We have a .Net windows service running on a Windows 2003 64-bit machine whose main purpose is to cache Gigabytes worth of data and make that data available via remoting calls. Currently, the process uses 13.6 gigabytes worth of memory, storing data in three main Hashtables. The problem we're experiencing involves garbage collection. At 13.6 GB, the garbage collector seems to run about every two minutes, halting program execution for 30 seconds each time. This is a big problem due to the fact that we are going to have many client applications requesting data from this service at random times and we cannot have them time out due to the garbage collection process. So my question is, is there a way to control garbage collection in this scenario to avoid these 30 second blackouts

Controlling Garbage Collection?
Ray1127
Mohammad,
Unfortunately I don't recommend your KeepAlive suggestion, at least not until the application has been profiled and the source of the problem has been traced back to large hashtables being collected. If they are being collected, then I would recommend my previous suggestion of re-using large objects instead of letting them die and allocating new ones.
As for your GC.Collect suggestion, one must be very careful to implement any solution that relies on calling GC.Collect manually. Rico Mariani has a great blog post about when it is appropriate to call GC.Collect: http://blogs.msdn.com/ricom/archive/2004/11/29/271829.aspx
One of the most common mistakes is trying to get the GC to behave differently before profiling the application and determining where the problem actually is.
Hope that helps!
-Chris
Mike Diaz
There is no way to directly control the GC (as in suspend collections for an amount of time). Instead, I would suggest taking the following steps to improve performance:
-Use Server GC instead of Workstation. This should decrease "blackout" time and improve throughput (only available on multi-proc machines).
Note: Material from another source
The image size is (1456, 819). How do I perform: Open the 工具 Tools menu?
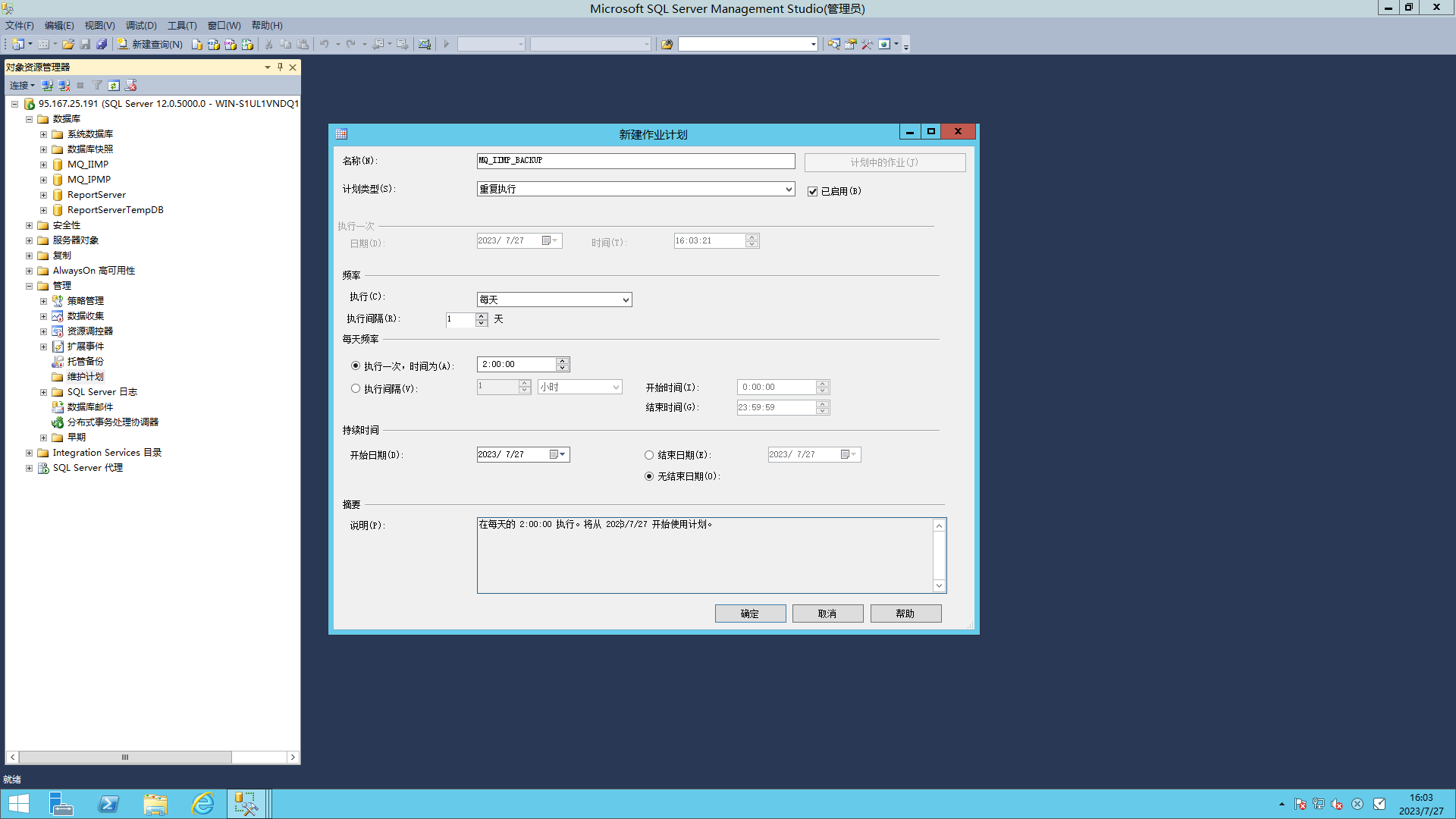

-Using short-lived large objects will result in poor performance. Consider implementing a "large object pool" to resuse objects instead of allocating new ones. This is because the large object heap is expensive to collect, and you can minimize collections by limiting the number of allocations.
-Use the CLRProfiler to determine what objects are alive at any given time, and where the GC is spending its time.
Let me know if these solutions help at all.
-Chris
jackycn
If you are sure that the size data in your hash tables will not exceed a certain limit, you can stop the garbage collector from collecting them by calling GC.KeepAlive(), but I don't recommend this scenario.
I suggest that you force garbage collection in the times in which your system is idle, by calling GC.Collect(). you can even specify collection of old generation memory only to decrease the garbage collection time. in this way, automatic garbage collection will not be triggered very often, and even when it is triggered, it will not take a lot of time.
hpassant
Thanks for the link Chris.It is very interesting.
But I have noted that some comments on this blog reported that in some situations, calling GC.Collect() regularly increased the performance dramatically. As you said, this needs profiling first.
Also I would like to ask about the number of processors on the server. If the server is a multi processor one, then the GC would run in a separate thread on one of the processors, and this doesn't stop the response of the system when the GC is running.
Another point, I think 13 GB of data is very big to allocate in the memory. I think using a database to cash the data would be better, while using smaller hash tables as some sort of L1 Cache.